After my post, Functions oh So Random, which comments on old arguments about contingency in evolutionary biology, a reader pointed me to an excellent feature in Nautilus, If the World Began Again, Would Life as We Know It Exist? It explores the question in greater depth, and reviews many of the contemporary players. The primary representative for the idea that evolutionary processes will tend to converge upon a finite set of specific adaptive peaks is still Simon Conway Morris, who seems to argue that experimental evolutionary results which indicate the likelihood of contingency just haven’t gone on long enough (I wonder, how many generations, Dr. Conway Morris?). It strikes me that Conway Morris is unlikely to ever be satisfied unless we discover life on another planet, which has the potential to falsify his model. But his comments probably did push me more toward the power of contingency, in particular:

Conway Morris believes that, over time, natural selection leads organisms to evolve a limited number of adaptations to the finite number of ecological niches on Earth. This causes unrelated organisms to gradually converge on similar body designs. “Organisms have to configure themselves to the realities of the physical, chemical, and also biological world,” he says. In Conway Morris’s view, these constraints make it all but inevitable that if the tape of life were replayed, evolution would eventually reproduce organisms similar to what we have today. If humans’ ape ancestors had not evolved big brains and the intelligence that goes with them, he believes that another branch of animals, such as dolphins or crows, might have, and filled the niche that we now occupy. Gould disagreed.

The idea that physics implies particular body plans strikes me as plausible. Here there seem to be limits to contingency. But the assertion that intelligence is in some way a niche is a jump too far for me, at least to an extent. More on that later. First, let’s note that it seems highly unlikely that organisms adapt to a niche which exists in a Platonic sense as a fixed idea in the firmament. Organisms evolve in the context of each other, adapting not only to the physical world, but inter and intra specific pressures. Ergo, the idea that sex persists among complex organisms despite its cost because of co-evolutionary pressures of infection by pathogens.* But when it comes to intelligent life forms we can extend the complexity further, because arguably one of the primary adaptive feedbacks of these organisms is going to be their own cultural production. In other words, one would have to also argue that cultural production itself exhibits some level of inevitable convergence upon a fitness peak.

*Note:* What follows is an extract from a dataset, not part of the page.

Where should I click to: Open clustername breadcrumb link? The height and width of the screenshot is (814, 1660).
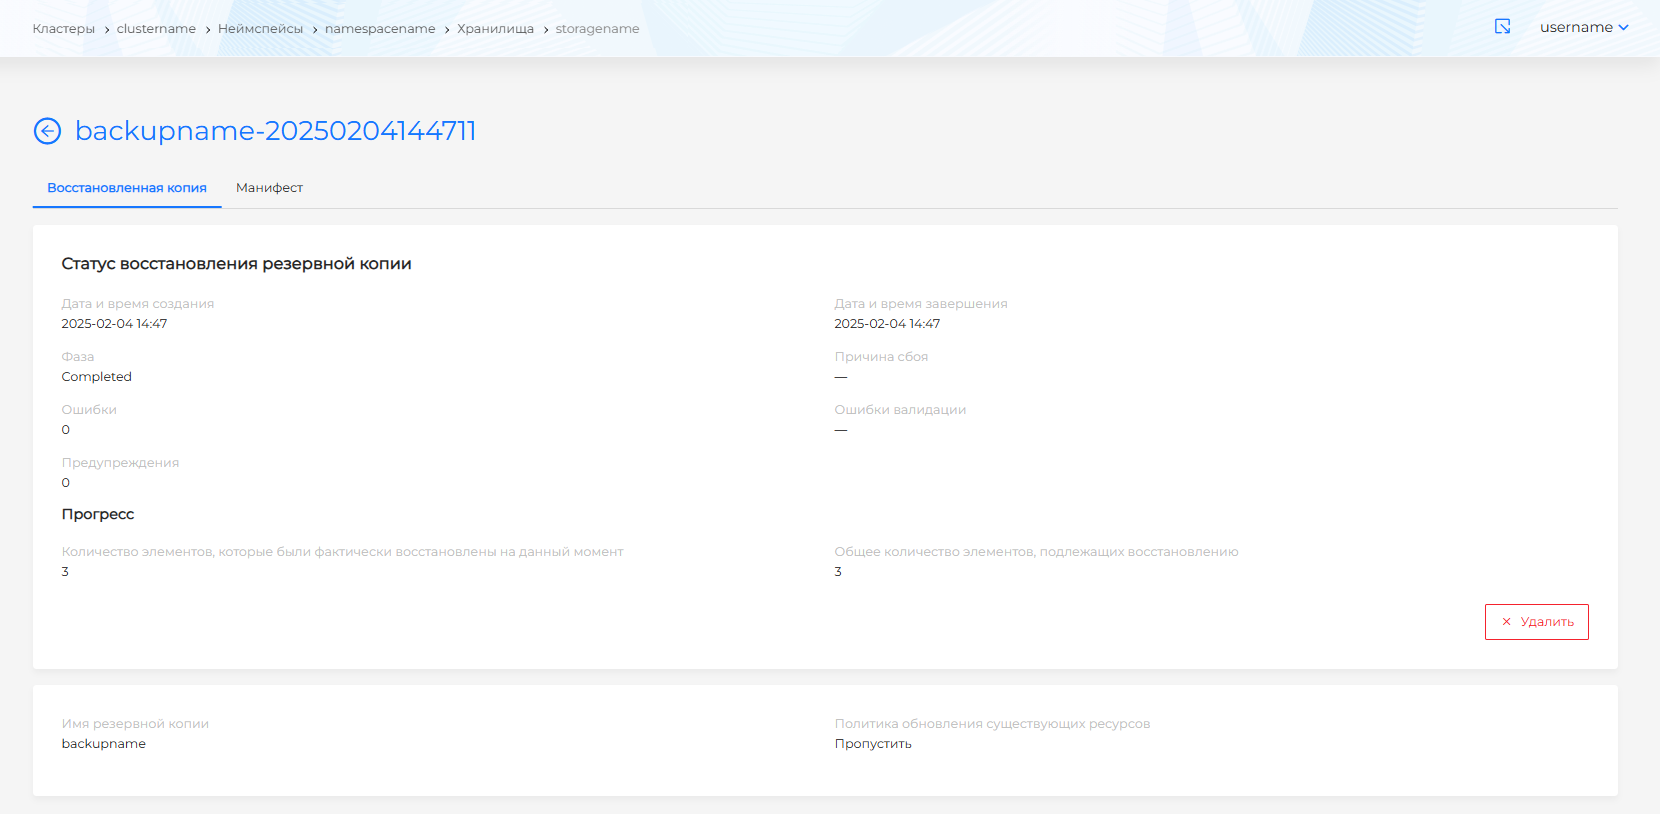156,29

But I don’t want to get carried away. Obviously there are some cultural forms which are not adaptive. Shaker obligate celibacy comes to mind. But the range of possibilities for cultural expression is still complex. And going back in time I think it is important to suggest that even if contingency rules over the macroscale, it may not be as powerful over a shorter timescale. A few years ago Luke Jostins produced the above figure to show that distinct hominin lineages, which we believe were genetically isolated by and large, nevertheless were all increasing in cranial capacity over the Pleistocene. We do not know why, but the chart suggests that there are some powerful common forces which can overcome phylogenetic divergence.

41wehNqV33L._SY300_Ultimately though the argument about contingency is fascinating, it strikes me that it is not entirely scientific in its deepest level. It reminds me of an argument I encountered in Cultural Evolution: How Darwinian Theory Can Explain Human Culture and Synthesize the Social Sciences. Recounting the emergence of the neo-Darwinian synthesis in the 1930s and 1940s the author suggests that it took so long partly because geneticists and naturalists were focusing on different evolutionary scales (micro vs. macro) and utilizing unintelligible languages. Because of the discrete Mendelian nature of inheritance geneticists were skeptical of Darwinian gradualism in evolutionary process and phenotypic characteristics. While naturalists had difficulty conceiving of how isolated mutations could result in the panoply of diversity they saw around them. The conflict was resolved with the development of a formal language which could translate the two scales, population genetic theory. Population genetics illuminated quite elegantly how numerous genes of discrete effect could combine to produce quantitative traits and gradual evolutionary change, and, how low rates of mutation might nevertheless allow for rapid change on a geological scale through selection pressures. Without a formal language the two groups had to rely on intuition and kept talking past each other.

We’re at a similar juncture when it comes to nearly meta-scientific questions such as contingency. We can’t even know who is right until we know the right questions to ask. At that point the write up will be in Nature Reviews Genetics, rather that long popular science books or features.

* Obviously the physical world itself can be changed by biology. Oxygen producing bacteria totally reshaped the biosphere.